The prevalence of LSTV is higher in men compared to women (28.1% vs. 11.1%).9 Sacralization is more common in males, meanwhile accessory L5-S1 articulations and lumbarization of S1 are more common in women.11 Cases of families with increased incidence of LSTV suggest a genetic component.12 HOX10/HOX11 genes influence axial pattern of lumbar and sacral vertebrae. Mutations in these genes may play a role in the formation of LSTV.5
Anatomical Variations
The presence of an LSTV disrupts normal spine biomechanics and anatomy. The sacrum, lying at the base of the vertebral column, optimizes the dissipation of the weight of the upper body toward the sacroiliac (SI) joint by working as a fused mass of boney elements.11 The sacrum's ability to dissipate load depends on its size and its surface area with the SI joint. Although HOX genes regulate segmentation of the vertebral column into individual vertebral segments, formation of transitional states at the lumbosacral junction may be greatly influenced by the functional requirements of load transmission at the SI junction. According to cadaver studies, sacra incorporating L5 possess significantly smaller heights than the normal sacra if the fused L5 vertebra is excluded from the measurement. This process of “addition” or “diminution” of segments to or from the sacrum depends on the load-bearing capacity of the normal (S1-S5) sacrum at a very rudimentary stage of its formation.

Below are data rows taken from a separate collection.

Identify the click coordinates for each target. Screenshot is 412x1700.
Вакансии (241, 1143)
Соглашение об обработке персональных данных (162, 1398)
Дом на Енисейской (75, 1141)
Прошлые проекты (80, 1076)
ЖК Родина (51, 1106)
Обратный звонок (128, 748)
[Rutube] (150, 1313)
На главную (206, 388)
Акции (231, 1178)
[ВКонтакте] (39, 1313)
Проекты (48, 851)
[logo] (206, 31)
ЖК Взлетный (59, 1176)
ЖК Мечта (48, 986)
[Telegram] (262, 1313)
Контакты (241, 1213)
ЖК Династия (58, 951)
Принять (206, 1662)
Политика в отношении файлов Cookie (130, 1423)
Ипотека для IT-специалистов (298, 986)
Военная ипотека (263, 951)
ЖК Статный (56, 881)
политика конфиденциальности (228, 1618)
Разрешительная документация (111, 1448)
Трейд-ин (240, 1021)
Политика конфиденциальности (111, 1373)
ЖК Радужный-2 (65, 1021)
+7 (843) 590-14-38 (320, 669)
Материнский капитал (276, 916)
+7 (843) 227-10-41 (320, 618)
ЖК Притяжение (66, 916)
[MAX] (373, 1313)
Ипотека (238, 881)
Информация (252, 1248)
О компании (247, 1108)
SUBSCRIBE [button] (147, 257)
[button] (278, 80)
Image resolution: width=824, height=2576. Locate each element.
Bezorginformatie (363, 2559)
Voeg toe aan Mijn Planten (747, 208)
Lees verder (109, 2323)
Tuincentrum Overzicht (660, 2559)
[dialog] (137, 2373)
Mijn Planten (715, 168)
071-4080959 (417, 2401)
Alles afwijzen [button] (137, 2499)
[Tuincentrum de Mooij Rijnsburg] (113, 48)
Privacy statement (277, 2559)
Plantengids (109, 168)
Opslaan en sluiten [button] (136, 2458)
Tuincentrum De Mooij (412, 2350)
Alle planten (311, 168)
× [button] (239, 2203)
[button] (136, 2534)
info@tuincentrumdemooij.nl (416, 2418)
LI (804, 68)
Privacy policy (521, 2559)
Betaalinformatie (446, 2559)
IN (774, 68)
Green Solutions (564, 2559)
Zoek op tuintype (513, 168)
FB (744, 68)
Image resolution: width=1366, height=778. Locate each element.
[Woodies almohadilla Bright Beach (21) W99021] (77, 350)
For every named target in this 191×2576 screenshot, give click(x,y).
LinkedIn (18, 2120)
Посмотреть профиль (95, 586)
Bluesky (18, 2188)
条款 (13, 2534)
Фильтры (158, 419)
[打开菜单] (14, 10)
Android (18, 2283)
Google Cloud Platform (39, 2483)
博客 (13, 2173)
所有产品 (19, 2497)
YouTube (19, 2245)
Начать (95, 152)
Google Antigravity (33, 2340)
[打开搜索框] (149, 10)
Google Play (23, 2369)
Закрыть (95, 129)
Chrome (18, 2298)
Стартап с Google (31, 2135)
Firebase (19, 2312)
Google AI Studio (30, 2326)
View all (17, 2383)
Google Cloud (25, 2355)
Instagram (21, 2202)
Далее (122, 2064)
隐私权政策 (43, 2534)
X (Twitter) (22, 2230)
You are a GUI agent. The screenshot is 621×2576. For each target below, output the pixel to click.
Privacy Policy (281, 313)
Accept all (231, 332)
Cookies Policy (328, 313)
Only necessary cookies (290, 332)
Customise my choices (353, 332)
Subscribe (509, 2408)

Therefore, a small sacrum with inadequate SI joint surface area may incorporate L5 to enhance load-bearing capacity, while a sacrum with over competent load bearing capacity may release S1.13
Boney abnormalities associated with LSTV impact surgery in the lumbosacral region. In the case of sacralization, all dimensions, including pedicle height, sagittal and transverse dimensions, and sagittal angulation are reduced, and downward slope is increased. 14 The height of the pars interarticularis (PI) and the widths of laminae are significantly smaller in the terminal lumbar segment of sacralized specimens. Small PI may predispose spondylolysis and spondylolisthesis at lumbo-sacral junctions associated with transitional variations, and warrant special attention to avoid iatrogenic injuries.15 Lumbarization of S1 results in a shorter distance between facet and sacral promontory, more obtuse pedicles in the sagittal plane and less steep in front. Therefore, pedicle screws should be directed more obtusely in the sagittal plane and at a reduced downward inclination.14 LSTV possess a reduced number of trabeculae of cancellous bone. Consequently, screw placements and subsequent pullouts should be reviewed.16
LSTV exhibit altered articular facets at the L5-S1 junction such that the facets are smaller and more coronally oriented. Lumbarization results in the smallest facet linear dimension, smallest surface area, and maximal coronal orientation. Sacralization demonstrates insignificant alteration in facet morphology. Facet asymmetry is predominantly associated with accessory L5-S1 articulations, but is seen in all LSTV subtypes. These alterations are possibly related to low back pain situations.17
The association between LSTV with morphological alterations of neural arch elements and auricular surfaces is well established. Considering the biomechanical importance of these morphological alterations in maintaining stability of the lumbar spine, Mahato suggests re-defining and modifying the current classification of LSTV. Including facet and auricular surface status would allow clinicians to clearly delineate the entire range of information required to visualize and clinically interpret any subtype of LSTV affliction (Table 1).2
The disc height below a lumbosacral segment is significantly decreased in LSTV types II, III, and IV.18, 19 The presence of a bilateral boney fusion decreases disc height more severely compared to segments with potential for motion (unilateral fusion). The common finding of a narrowed L5-S1 intervertebral disc associated with an LSTV should not be considered disk degeneration or displacement.19 In addition, the sagittal alignment is most commonly neutral, unlike the typical lordotic L5-S1 disc.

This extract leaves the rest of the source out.